Victorian Premier Daniel Andrews last year announced with self-righteous glee that his government plans to make ‘any practice or treatment that seeks to change, suppress or eliminate an individual’s sexual orientation or gender identity,’ illegal.
This peacocking is very interesting indeed, considering the fact that many of his own prized sexuality education resources state “Identity is fluid and can change over time, and this applies to our sexuality and gender identity too… It’s completely up to you!”
Statements such as this, coupled with the many and varied encouragements to “explore” and “play” with one’s sexuality and identity, in those same education resources, leave one wondering if Daniel Andrews isn’t suffering from a very serious case of pot, kettle, black? Indeed, will this legislation actually open the door for legal action by students who feel pressured to question their heterosexuality and cis-normativity in class?

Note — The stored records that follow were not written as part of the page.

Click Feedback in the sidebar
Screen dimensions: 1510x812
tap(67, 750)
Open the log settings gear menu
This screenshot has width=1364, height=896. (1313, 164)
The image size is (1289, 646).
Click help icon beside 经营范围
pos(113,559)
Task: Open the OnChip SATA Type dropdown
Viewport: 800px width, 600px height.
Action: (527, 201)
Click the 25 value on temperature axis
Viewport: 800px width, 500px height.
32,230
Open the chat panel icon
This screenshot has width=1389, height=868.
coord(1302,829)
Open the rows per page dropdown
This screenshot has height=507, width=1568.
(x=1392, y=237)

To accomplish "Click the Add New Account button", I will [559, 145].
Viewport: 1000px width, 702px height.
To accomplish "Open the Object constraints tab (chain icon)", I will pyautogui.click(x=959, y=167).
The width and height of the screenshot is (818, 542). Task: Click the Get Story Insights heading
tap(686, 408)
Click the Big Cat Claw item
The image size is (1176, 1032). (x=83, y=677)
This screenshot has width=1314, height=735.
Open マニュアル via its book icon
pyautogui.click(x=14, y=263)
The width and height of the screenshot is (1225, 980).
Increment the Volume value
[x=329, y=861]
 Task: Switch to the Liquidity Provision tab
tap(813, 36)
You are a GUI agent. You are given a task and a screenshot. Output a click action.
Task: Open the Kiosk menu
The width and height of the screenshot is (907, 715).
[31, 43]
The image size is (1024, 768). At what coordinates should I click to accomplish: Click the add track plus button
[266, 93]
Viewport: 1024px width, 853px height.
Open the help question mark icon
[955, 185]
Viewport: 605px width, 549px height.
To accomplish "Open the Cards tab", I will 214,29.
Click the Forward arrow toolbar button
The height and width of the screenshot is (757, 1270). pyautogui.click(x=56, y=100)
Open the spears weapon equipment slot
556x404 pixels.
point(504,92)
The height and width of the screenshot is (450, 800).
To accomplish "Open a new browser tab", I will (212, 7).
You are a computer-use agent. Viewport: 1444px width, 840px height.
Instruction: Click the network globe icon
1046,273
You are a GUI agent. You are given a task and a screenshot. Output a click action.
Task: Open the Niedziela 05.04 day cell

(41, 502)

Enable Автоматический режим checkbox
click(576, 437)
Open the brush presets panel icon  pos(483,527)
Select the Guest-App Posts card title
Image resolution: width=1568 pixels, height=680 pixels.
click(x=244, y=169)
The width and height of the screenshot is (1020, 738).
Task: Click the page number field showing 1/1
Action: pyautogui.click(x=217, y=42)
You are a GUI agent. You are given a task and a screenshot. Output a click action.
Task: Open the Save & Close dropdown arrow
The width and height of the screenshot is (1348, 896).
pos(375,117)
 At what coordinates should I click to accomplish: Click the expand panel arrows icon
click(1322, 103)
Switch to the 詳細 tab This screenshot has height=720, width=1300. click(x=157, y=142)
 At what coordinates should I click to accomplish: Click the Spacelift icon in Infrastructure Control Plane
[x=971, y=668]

What if a homosexual student desires to have biological children one day, (but is unwilling to commodify a human being), and so decides to explore the possibility of igniting or increasing heterosexual attraction for that purpose? If sexuality is fluid, as Daniel Andrews mandates that children be taught, then how can it be bigotry to allow it?
What if a family have a child experiencing gender dysphoria, and, encouraged by peer-reviewed studies showing very high rates (over 80 per cent) of desistance of dysphoric feelings after natural puberty, decide to take the ‘watch and wait’ approach in the very reasonable hopes of avoiding drastic and irreversible medical interventions? If gender is fluid, as Daniel Andrews mandates that children be taught, then how can it be bigotry to encourage children to harness that fluidity to avoid extremely high-risk procedures?
Is Daniel Andrews truly disgusted by all attempts at conversion? Or only conversion in one direction? For example, I am yet to hear of his outrage over revelations in The Sunday Age and its fellow Sydney chip wrapper that many in the media and LGBTI community were applying pressure on Missy Higgins to come out as gay.
“For so many years, the media was trying to get me to say I was gay,” she says. “Except I didn’t feel that I was. It drove me crazy… I felt a lot of pressure back then, I was living in LA, hanging out mostly in the gay community, and they didn’t take fondly to the idea I might be bisexual. The media were pushing me for an answer but I couldn’t give them the headline they wanted. That’s a big reason why I retreated.”
That this legislation presents a very serious attack on not just religious freedom but freedom of speech and freedom of conscience, is plain for all to see.
That the same might highlight the hypocrisy and internal incoherence of the Andrews Governments agenda might just be the silver lining.